━━━━━ Recorded information ━━━━━
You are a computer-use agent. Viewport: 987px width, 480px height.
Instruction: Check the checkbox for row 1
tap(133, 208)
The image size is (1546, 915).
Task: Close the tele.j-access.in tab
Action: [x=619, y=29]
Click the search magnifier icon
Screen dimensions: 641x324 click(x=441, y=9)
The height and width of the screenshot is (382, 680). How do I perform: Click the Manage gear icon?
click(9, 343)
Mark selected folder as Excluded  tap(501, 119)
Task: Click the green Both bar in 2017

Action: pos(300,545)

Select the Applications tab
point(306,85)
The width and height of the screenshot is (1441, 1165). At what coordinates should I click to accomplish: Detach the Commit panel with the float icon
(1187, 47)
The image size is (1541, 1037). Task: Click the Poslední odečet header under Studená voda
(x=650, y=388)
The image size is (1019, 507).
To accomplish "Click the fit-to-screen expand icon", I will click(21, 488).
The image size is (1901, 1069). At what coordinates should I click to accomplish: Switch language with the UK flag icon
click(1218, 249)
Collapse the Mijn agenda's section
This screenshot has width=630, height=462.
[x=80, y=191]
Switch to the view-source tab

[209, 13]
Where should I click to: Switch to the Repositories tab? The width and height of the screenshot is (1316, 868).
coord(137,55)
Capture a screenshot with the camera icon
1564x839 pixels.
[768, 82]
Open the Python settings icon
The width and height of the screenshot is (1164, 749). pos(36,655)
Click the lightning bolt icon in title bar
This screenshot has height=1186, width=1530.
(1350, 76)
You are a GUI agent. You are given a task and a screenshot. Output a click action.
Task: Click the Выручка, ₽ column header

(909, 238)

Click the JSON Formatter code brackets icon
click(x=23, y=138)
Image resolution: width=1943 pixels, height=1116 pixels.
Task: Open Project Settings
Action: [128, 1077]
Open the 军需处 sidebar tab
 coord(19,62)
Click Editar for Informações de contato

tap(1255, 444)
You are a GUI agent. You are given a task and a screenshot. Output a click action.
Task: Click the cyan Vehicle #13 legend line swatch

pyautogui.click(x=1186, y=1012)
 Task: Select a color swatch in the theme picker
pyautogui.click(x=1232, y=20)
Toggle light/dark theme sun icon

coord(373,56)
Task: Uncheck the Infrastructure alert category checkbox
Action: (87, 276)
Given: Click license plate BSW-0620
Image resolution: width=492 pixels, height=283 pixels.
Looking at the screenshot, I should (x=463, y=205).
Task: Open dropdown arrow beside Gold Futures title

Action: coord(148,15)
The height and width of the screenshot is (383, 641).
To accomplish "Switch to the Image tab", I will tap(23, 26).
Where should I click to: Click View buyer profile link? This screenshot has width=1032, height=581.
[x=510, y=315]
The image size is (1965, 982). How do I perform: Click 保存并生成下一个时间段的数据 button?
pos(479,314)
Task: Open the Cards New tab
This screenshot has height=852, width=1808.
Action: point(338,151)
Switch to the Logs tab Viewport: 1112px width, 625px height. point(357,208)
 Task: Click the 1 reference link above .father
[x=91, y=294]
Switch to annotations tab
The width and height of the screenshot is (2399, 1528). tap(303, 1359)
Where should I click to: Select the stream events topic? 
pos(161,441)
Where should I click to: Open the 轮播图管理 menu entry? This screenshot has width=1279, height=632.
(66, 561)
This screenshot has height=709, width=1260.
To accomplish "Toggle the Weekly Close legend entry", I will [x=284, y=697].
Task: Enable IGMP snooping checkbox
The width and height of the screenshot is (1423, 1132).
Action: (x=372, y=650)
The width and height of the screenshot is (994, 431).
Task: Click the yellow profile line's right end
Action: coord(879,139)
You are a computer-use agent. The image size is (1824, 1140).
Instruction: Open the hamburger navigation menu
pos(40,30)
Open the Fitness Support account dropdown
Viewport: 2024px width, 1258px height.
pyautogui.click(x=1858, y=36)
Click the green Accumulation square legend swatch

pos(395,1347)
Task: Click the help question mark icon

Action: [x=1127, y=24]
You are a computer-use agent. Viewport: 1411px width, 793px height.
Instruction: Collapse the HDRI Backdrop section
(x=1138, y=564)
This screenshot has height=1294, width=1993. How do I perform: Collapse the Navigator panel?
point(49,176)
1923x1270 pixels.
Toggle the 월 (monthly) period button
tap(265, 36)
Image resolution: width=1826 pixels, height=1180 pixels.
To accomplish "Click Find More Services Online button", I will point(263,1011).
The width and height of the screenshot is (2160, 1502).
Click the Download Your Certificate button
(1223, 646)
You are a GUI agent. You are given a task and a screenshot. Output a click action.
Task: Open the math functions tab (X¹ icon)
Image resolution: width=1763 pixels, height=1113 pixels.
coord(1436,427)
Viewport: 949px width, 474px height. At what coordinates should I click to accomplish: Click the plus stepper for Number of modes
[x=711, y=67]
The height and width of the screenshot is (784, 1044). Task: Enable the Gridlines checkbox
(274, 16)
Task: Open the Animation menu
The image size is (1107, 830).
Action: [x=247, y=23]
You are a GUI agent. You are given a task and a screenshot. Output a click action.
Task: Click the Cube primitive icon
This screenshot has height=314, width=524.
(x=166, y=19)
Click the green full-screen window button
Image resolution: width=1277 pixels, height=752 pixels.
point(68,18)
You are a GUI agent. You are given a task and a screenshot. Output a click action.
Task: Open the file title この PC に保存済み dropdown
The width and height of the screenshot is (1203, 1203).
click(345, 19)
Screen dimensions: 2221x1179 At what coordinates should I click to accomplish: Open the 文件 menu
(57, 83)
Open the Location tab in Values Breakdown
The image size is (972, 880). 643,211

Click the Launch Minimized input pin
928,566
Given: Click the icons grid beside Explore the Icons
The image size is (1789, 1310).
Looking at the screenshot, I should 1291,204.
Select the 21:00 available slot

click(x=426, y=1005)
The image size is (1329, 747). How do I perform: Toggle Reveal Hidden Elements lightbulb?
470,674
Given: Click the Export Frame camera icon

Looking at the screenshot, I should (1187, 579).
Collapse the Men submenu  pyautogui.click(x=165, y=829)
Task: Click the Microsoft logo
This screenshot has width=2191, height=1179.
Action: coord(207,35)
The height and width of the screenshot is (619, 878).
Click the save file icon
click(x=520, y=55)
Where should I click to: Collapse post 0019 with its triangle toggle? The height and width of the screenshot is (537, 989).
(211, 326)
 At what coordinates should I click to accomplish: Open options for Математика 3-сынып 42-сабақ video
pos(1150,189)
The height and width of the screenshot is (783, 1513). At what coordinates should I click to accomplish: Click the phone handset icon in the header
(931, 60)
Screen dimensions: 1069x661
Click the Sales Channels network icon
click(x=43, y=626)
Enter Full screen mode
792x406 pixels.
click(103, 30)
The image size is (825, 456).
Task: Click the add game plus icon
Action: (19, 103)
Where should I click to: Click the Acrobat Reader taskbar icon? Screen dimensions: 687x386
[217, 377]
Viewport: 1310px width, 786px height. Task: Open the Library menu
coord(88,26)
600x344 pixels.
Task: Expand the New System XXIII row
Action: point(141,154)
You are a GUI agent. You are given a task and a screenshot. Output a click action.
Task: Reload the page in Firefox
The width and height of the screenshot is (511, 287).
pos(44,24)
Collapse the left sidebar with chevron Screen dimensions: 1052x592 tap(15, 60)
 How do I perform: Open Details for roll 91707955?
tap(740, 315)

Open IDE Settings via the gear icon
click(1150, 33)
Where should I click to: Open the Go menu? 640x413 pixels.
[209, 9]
━━━━━
Brief:
Gather up every line from the listing above in which the word "will" occurs.

Finished task:
To accomplish "Click the fit-to-screen expand icon", I will click(21, 488).
To accomplish "Switch to the Image tab", I will tap(23, 26).
To accomplish "Toggle the Weekly Close legend entry", I will [x=284, y=697].
To accomplish "Click Find More Services Online button", I will point(263,1011).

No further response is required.